CHAPTER VIII
‘RITE DE PASSAGE’
At about six o’clock on Wednesday evening a hired coach came to take them to the Troguin’s. To a casual eye it presented a gorgeous appearance of lumbering gilt, but Madeleine noticed the absence of curtains, the straw leaking out of the coachman’s cushion, and the jaded, shabby horses. Jacques had arranged that a band of his devoted clerks of la Bazoche, armed with clubs, should follow the coach to the Île Notre Dame, for the streets of Paris were infested by thieves and assassins, and it did not do to be out after dusk unarmed and unattended. On ordinary occasions this grotesque parody of the state of a Grand Seigneur—a hired coach, and grinning hobbledehoys instead of lackeys, strutting it, half proud, half sheepish, in their quaint blue and yellow livery—would have nearly killed Madeleine with mortification. To-night it rather pleased her, as a piquant contrast to what was in store for her to-morrow and onwards. For were not all doors to open to her to-morrow—the doors of the Hôtel de Rambouillet, the doors of the whole fashionable world, as well as the doors of Mademoiselle de Scudéry’s heart? The magical petite-oie, hidden away in her drawer at home, and the miraculous manner in which her eyes had been opened to its efficacy were certain earnests of success. The whole universe was ablaze with good omens—to-morrow ‘the weight of hungry dreams’ would drop from her, and her soul would get what it desired.
She found herself remembering with some perplexity that in romances the siege of a lady’s heart was a very long affair.
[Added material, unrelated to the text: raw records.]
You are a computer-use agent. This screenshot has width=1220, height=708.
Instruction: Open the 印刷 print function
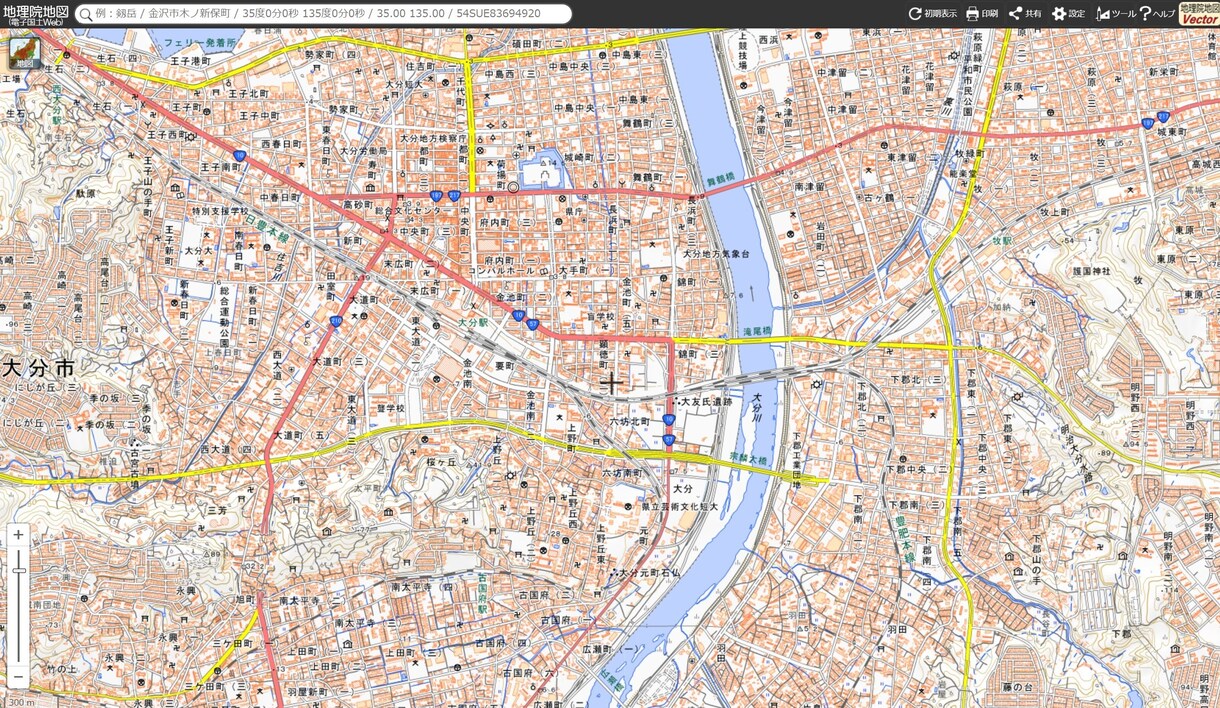[x=982, y=14]
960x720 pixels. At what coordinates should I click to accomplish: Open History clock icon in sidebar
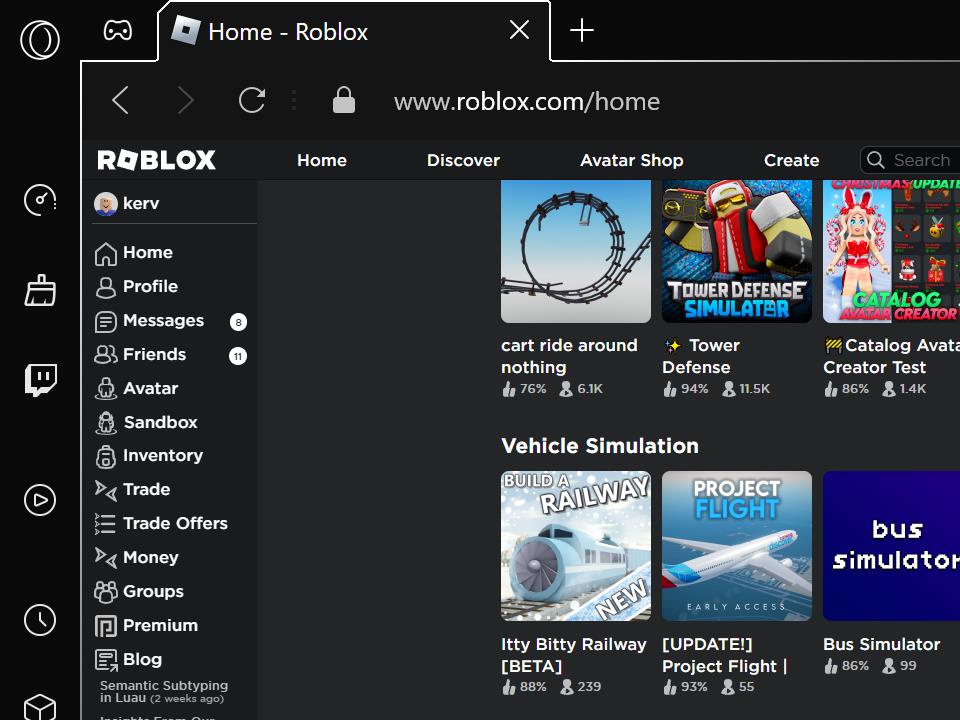click(x=40, y=620)
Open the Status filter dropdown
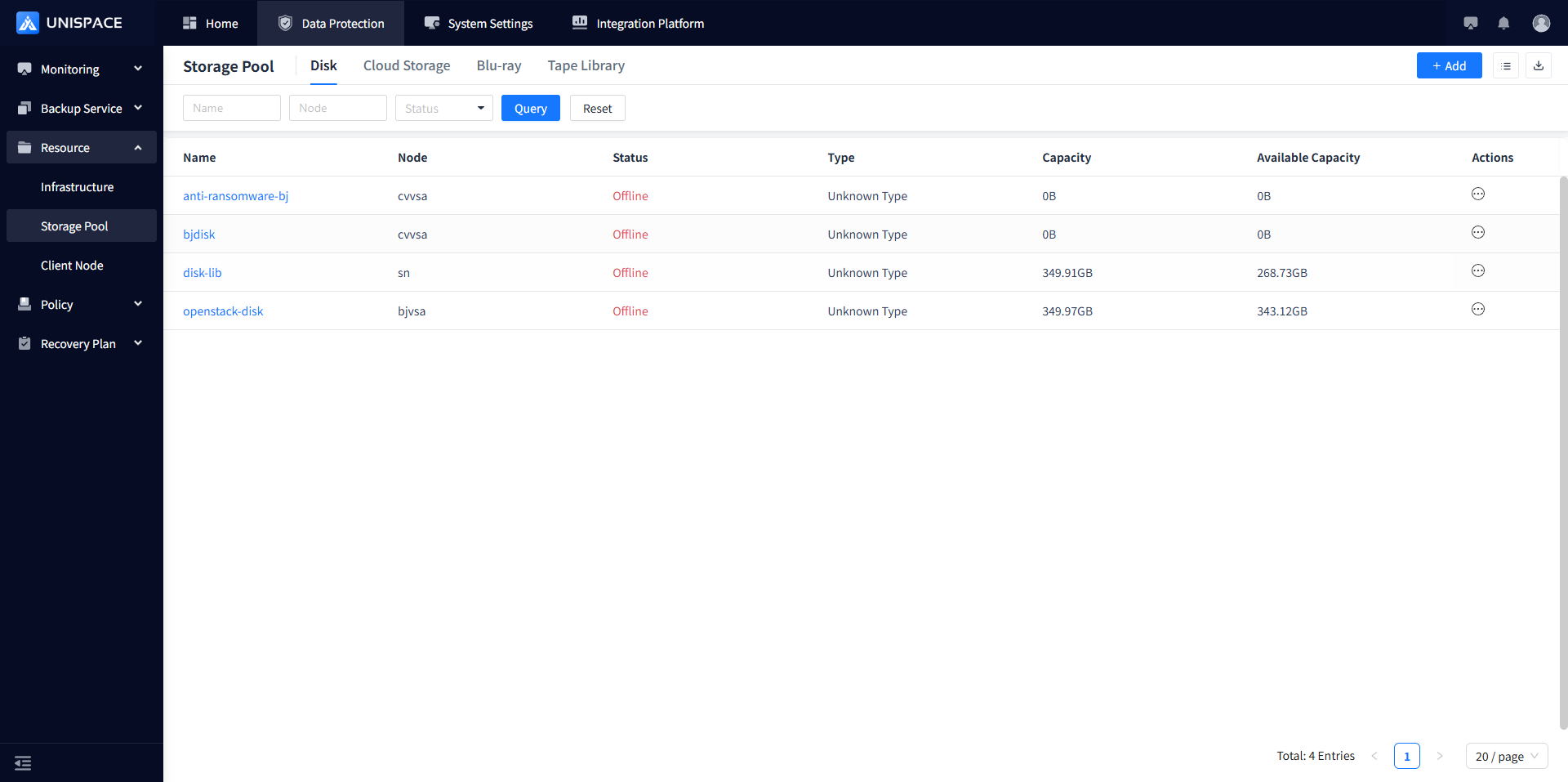The width and height of the screenshot is (1568, 782). (x=443, y=108)
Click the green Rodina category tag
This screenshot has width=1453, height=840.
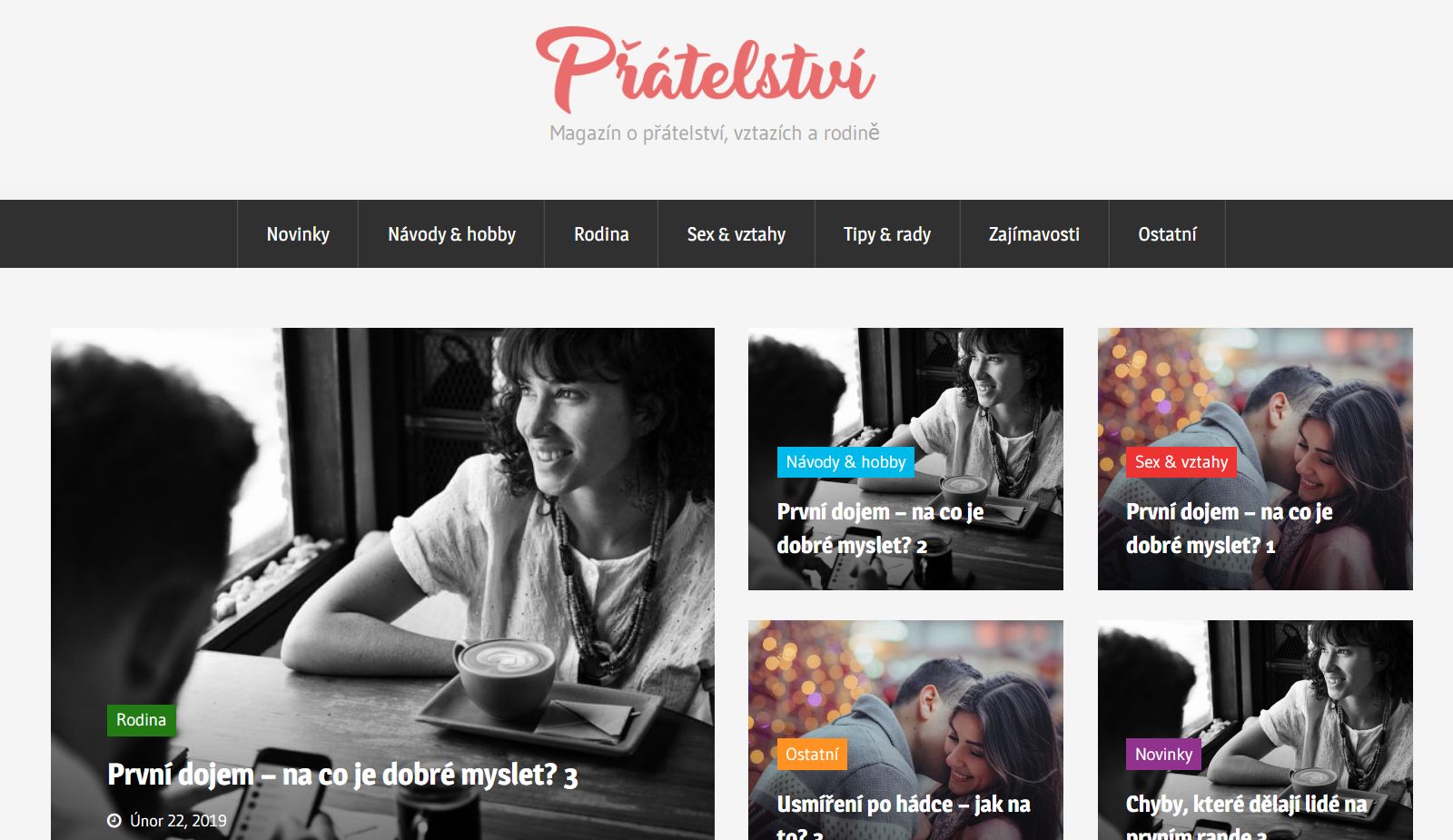pyautogui.click(x=142, y=720)
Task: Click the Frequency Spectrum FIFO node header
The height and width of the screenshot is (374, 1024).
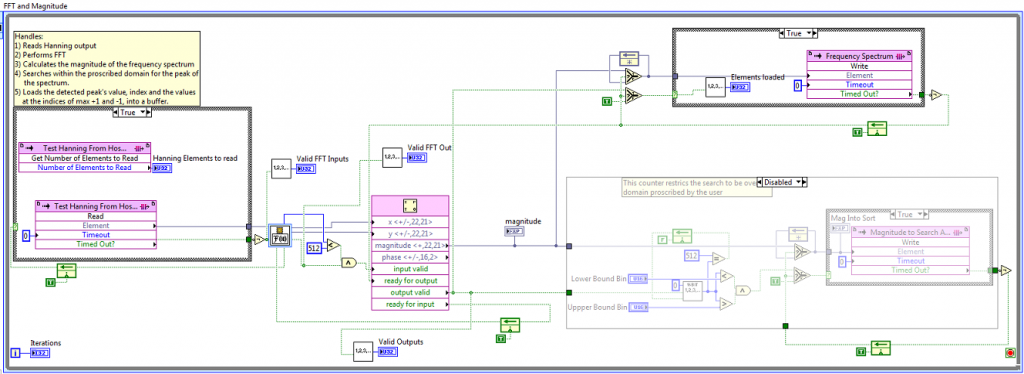Action: click(859, 56)
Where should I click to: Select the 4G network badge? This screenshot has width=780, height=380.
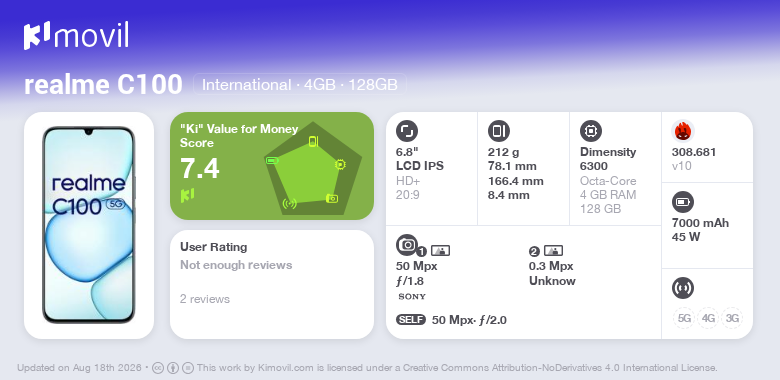708,318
Perhaps the instantaneous yielding of the fortress, which she felt certain would be the case with Mademoiselle de Scudéry when they met, was not quite in the best traditions of Galanterie. It was annoying, but inevitable, for she felt that any further delay would kill her.
The Troguins lived in the new, red-brick triangle of houses called la Place Dauphine, facing the bronze statue of Henri IV., and backed by Notre-Dame.
Lackeys holding torches were standing on the steps of their house, that the guests might have no trouble in finding it.
After having taken off their cloaks and pattens, the Troquevilles went into the ball-room. Here were countless belles and gallants, dressed in white, carnation, and sea-water green, which, on the authority of a very grave writer, we know to be the colours that show best by candle-light. Here and there this delicate mass of colour was freaked with the sombre soutanes of magistrates and the black silk of dowagers. The Four Fiddles could be heard tuning up through the hubbub of mutual compliments. Madeleine felt as if she were gazing at it all from some distant planet. Then Madame Troguin bustled up to them.
‘Good-evening, friends, you are exceeding welcome. You must all have a glass of Hippocras to warm you. It operates so sweetly on the stomach. I am wont to say a glass of Hippocras is better than any purge. I said as much to Maître Patin—our doctor, you know—and he said——’
Madeleine heard no more, for she suddenly caught sight of her father’s shining, eager eyes and anxious smile, ‘his vanity itching for praise,’ she said to herself scornfully. She saw him make his way to where the youngest Troguin girl was sitting on a pliant with several young men on their cloaks at her feet. How could he be such an idiot, Madeleine wondered, he must know that the Troguin girl did not want to talk to him just then. But there he stood, hawking and spitting and smirking. Now he was sitting down on a pliant beside her ... how angry the young men were looking ... Madeleine was almost certain she saw the Troguin girl exchange a look of despair with one of them. Now, from his arch gesture, she could see that he was praising the outline of her breasts and regretting the jabot that hid them.... Jésus! his provinciality! it was at least ten years ago since it had been fashionable to praise a lady’s breasts! So her thoughts ran on, while every moment she felt more irritated.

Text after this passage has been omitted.